● TASK DIRECTIONS
Please retype the data below word for word, starting at the line that has "The image size is (2576, 1372)." and stopping after the final line of the data.

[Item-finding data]
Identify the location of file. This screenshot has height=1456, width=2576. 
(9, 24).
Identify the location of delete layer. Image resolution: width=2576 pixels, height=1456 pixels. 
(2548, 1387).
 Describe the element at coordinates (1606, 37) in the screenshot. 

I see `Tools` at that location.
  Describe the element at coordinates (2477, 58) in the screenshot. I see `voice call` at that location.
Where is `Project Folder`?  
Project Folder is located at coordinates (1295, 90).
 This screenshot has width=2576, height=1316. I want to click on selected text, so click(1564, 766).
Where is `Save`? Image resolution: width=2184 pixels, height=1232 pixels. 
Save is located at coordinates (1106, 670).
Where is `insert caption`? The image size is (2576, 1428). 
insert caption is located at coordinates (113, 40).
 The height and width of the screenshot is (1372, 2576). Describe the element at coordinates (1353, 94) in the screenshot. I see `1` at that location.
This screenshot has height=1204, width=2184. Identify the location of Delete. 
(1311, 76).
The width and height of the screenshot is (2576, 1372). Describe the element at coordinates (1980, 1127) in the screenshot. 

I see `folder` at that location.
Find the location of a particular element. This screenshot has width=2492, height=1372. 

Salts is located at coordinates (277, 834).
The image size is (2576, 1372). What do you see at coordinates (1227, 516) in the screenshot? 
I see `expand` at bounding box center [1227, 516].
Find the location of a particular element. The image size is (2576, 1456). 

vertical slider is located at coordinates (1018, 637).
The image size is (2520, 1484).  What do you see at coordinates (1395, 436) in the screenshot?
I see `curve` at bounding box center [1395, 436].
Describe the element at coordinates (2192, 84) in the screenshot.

● TASK OUTPUT
The image size is (2576, 1372). What do you see at coordinates (1227, 516) in the screenshot? 
I see `expand` at bounding box center [1227, 516].
Find the location of a particular element. The image size is (2576, 1456). 

vertical slider is located at coordinates (1018, 637).
The image size is (2520, 1484).  What do you see at coordinates (1395, 436) in the screenshot?
I see `curve` at bounding box center [1395, 436].
Describe the element at coordinates (2192, 84) in the screenshot.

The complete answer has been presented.